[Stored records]
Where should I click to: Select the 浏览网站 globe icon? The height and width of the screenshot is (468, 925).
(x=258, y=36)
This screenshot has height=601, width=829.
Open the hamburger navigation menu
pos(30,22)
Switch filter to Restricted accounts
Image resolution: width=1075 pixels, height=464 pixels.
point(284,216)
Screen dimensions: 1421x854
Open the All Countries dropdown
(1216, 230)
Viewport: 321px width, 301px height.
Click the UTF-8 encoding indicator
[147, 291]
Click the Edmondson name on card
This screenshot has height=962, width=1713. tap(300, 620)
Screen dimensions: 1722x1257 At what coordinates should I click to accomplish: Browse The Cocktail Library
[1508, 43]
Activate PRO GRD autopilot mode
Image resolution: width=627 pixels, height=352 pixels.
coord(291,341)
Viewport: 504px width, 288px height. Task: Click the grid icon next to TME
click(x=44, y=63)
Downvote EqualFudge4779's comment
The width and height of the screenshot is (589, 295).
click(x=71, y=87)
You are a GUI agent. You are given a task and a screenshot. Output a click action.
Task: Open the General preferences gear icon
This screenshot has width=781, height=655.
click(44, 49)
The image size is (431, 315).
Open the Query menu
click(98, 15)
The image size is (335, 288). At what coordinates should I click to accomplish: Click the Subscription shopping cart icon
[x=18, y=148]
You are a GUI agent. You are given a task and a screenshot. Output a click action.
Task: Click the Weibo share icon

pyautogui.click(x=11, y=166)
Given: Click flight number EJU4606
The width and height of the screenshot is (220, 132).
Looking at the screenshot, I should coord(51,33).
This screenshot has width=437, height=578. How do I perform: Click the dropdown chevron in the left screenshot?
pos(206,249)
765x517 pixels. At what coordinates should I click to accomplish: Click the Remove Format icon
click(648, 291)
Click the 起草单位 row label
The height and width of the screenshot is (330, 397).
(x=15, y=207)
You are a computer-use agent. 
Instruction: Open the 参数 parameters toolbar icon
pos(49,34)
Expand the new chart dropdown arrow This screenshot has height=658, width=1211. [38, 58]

[WRITTEN PROBLEM]
Repeat everything in the stored records from the line containing "Viewport: 504px width, 288px" down to the line containing "click(98, 15)", with both of those lines included.

[FULL ANSWER]
Viewport: 504px width, 288px height. Task: Click the grid icon next to TME
click(x=44, y=63)
Downvote EqualFudge4779's comment
The width and height of the screenshot is (589, 295).
click(x=71, y=87)
You are a GUI agent. You are given a task and a screenshot. Output a click action.
Task: Open the General preferences gear icon
This screenshot has width=781, height=655.
click(44, 49)
The image size is (431, 315).
Open the Query menu
click(98, 15)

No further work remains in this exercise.